Cortinarius infractiflavus

Scientific classification
- Kingdom: Fungi
- Division: Basidiomycota
- Class: Agaricomycetes
- Order: Agaricales
- Family: Cortinariaceae
- Genus: Cortinarius
- Species: C. infractiflavus
- Binomial name: Cortinarius infractiflavus (M.M.Moser) Kytöv., Niskanen, Liimat., Bojantchev & Ammirati (2014)
- Synonyms: Cortinarius infractus var. flavus M.M.Moser (1999);

= Cortinarius infractiflavus =

- Authority: (M.M.Moser) Kytöv., Niskanen, Liimat., Bojantchev & Ammirati (2014)
- Synonyms: Cortinarius infractus var. flavus

Species of mushroom-forming fungus

Cortinarius infractiflavus is a species of mushroom-forming fungus in the family Cortinariaceae. It was described as a new species in 1999 from collections made in Wyoming, USA. The mushroom is known to occur North American north of Mexico, Finland, and Bulgaria, where it grows on the ground in boreal and mountainous conifer forests.

==Taxonomy==

It was originally described as new to science in 1999 by Meinhard Moser, who initially proposed it as a variety of Cortinarius infractus, under the name Cortinarius infractus var. flavus. The holotype specimen (IB 97/169) was collected near Brooks Lake Lodge in Shoshone National Forest, Wyoming, on 12 August 1997. The taxon was raised to species status in 2014 when molecular analysis showed it to be genetically distinct from C. infractus. The specific epithet infractiflavus refers to its relationship to C. infractus and its yellow cap.

==Description==

Cortinarius infractiflavus bears a convex, somewhat sticky and hygrophanous pileus measuring 20–80 mm in diameter, its margin initially inrolled. The cap surface is glutinous when moist and changes appearance as it dries, ranging in colour from yellow-brown to nearly yellow with an olivaceous-grey marginal zone. The lamellae are distinctively paler than those of typical C. infractus, adopting an olivaceous-brown hue.

The stipe measures 25–70 mm in length and 10–16 mm in thickness, swelling to a bulb 12–20 mm wide at the base. Young specimens display a yellowish cortina that later weathers to greyish-brown with an olivaceous cast and fine fibrils. Remnants of the veil are whitish. The flesh (context) is pale olive-buff to tilleul buff, with marbled greyish tones in the stipe, and emits a very faint cedar-wood or fungoid odour. The taste is only mildly bitter, markedly less so than that of C. infractus.

Data segment:
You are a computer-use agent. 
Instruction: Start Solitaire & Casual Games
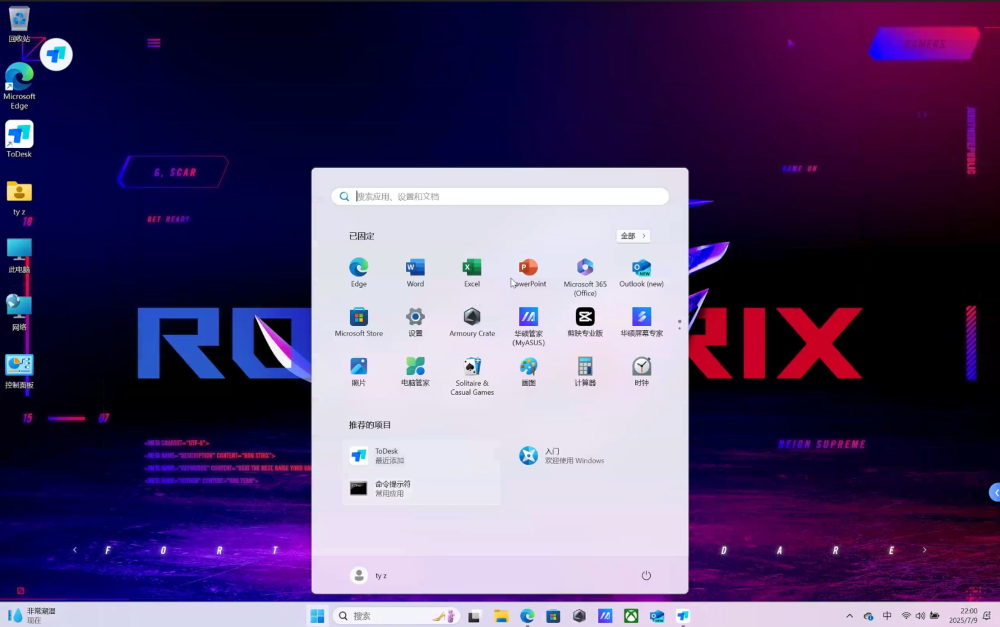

Work instruction A: Decide whether each statement agrees with the article on Cortinarius infractiflavus: (i) the holotype was collected in Shoshone National Forest in Wyoming; (ii) the taste of this species is more bitter than that of C. infractus; (iii) the taxon was raised to species status in 1999. For each, answer yes or no and quote the words of the article that settle it.
Work instruction B: Reproduce the passage of the article on Cortinarius infractiflavus starting at "The stipe measures" and ending at "of C. infractus.", with no changes.

Reply A:
(i) Yes: "collected near Brooks Lake Lodge in Shoshone National Forest, Wyoming"
(ii) No: "The taste is only mildly bitter, markedly less so than that of C. infractus."
(iii) No: "The taxon was raised to species status in 2014"

Reply B:
The stipe measures 25–70 mm in length and 10–16 mm in thickness, swelling to a bulb 12–20 mm wide at the base. Young specimens display a yellowish cortina that later weathers to greyish-brown with an olivaceous cast and fine fibrils. Remnants of the veil are whitish. The flesh (context) is pale olive-buff to tilleul buff, with marbled greyish tones in the stipe, and emits a very faint cedar-wood or fungoid odour. The taste is only mildly bitter, markedly less so than that of C. infractus.